Par un jugement n° 2103755/8 du 24 mars 2021, le Tribunal administratif de Paris a admis M. A..., à titre provisoire, au bénéfice de l'aide juridictionnelle, annulé l'arrêté du 23 février 2021, enjoint au préfet de police de procéder au réexamen de la situation de M. A... e

t de lui délivrer une autorisation provisoire de séjour dans un délai de trois mois à c...

Vu la procédure suivante :

Procédure contentieuse antérieure :

M. C... A... a demandé au Tribunal administratif de Paris d'annuler l'arrêté du 23 février 2021 par lequel le préfet de police a décidé son transfert aux autorités belges, responsables de l'examen de sa demande d'asile.

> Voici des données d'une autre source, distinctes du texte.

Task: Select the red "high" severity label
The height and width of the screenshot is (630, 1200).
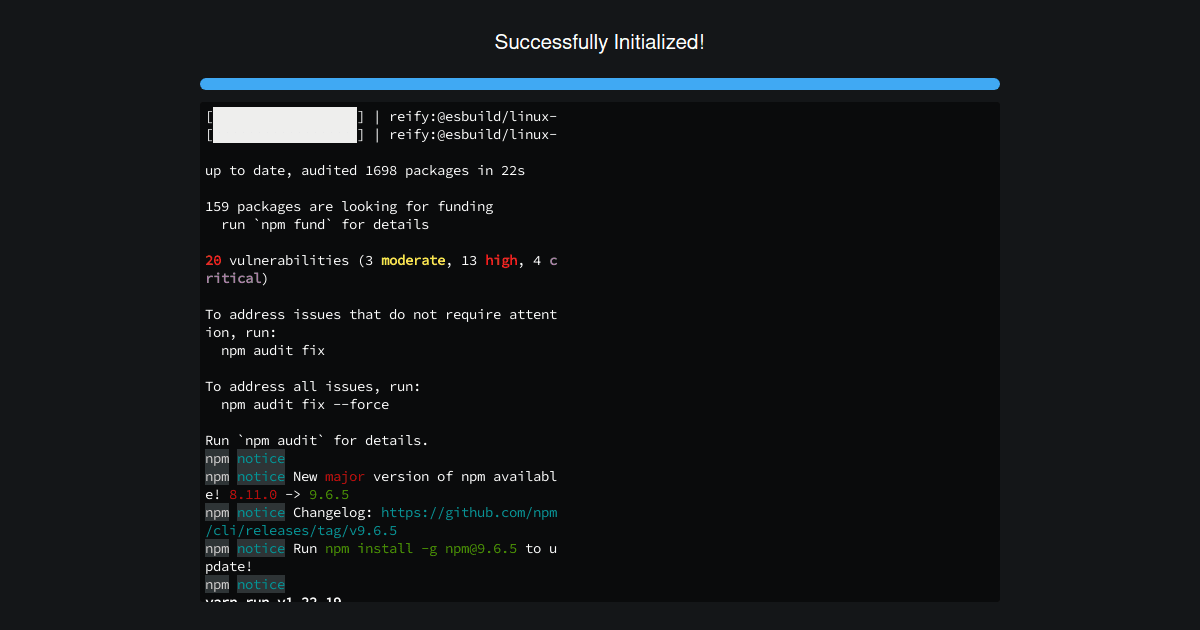Action: coord(501,260)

Par un jugement n° 2103755/8 du 24 mars 2021, le Tribunal administratif de Paris a admis M. A..., à titre provisoire, au bénéfice de l'aide juridictionnelle, annulé l'arrêté du 23 février 2021, enjoint au préfet de police de procéder au réexamen de la situation de M. A... et de lui délivrer une autorisation provisoire de séjour dans un délai de trois mois à compter de la date de notification du jugement, mis à la charge de l'Etat la somme de 1 000 euros sur le fondement des articles L. 761-1 du code de justice administrative et 37 de la loi du 10 juillet 1991 et rejeté le surplus des conclusions de la demande de M. A....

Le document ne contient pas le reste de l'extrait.